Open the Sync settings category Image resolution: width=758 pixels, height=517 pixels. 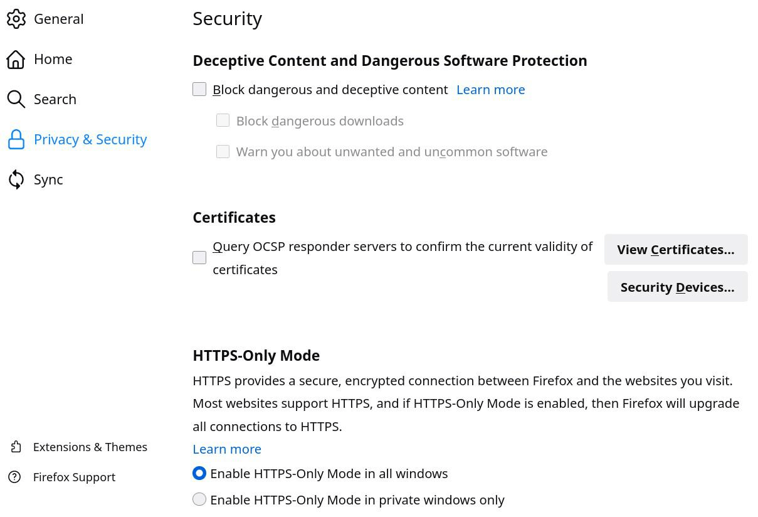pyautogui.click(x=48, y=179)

* * *

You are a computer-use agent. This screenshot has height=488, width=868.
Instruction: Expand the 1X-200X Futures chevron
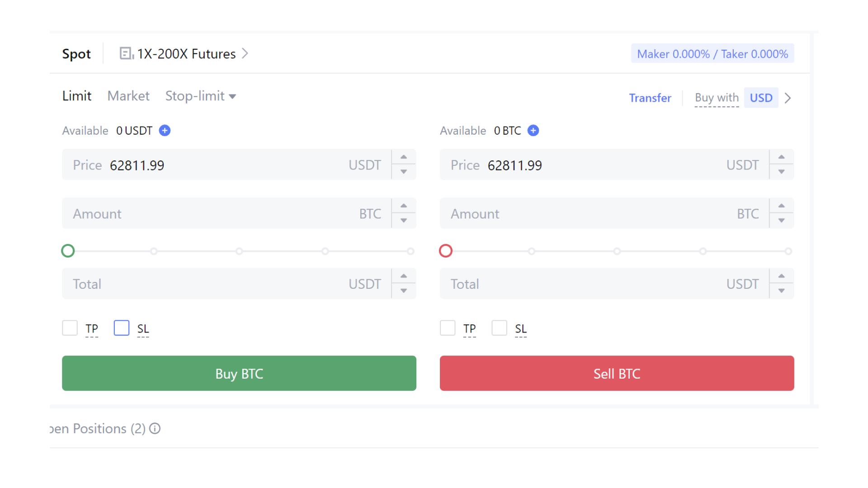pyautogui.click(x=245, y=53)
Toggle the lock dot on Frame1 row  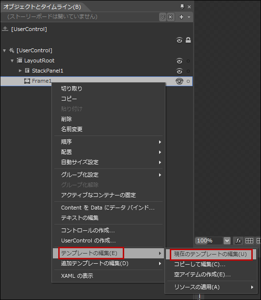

---

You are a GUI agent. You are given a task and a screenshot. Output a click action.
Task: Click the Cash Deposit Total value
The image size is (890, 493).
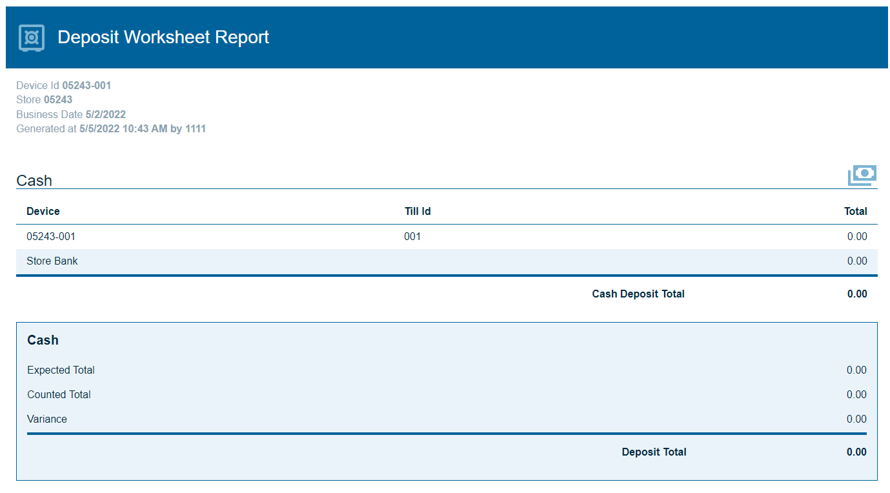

- **Work instructions**
Could you copy out every line in the listing where the word "agent" appears?

- **Task result**
You are a computer-use agent. This screenshot has height=488, width=868.
You are a GUI agent. You are given a task and a screenshot. Output a click action.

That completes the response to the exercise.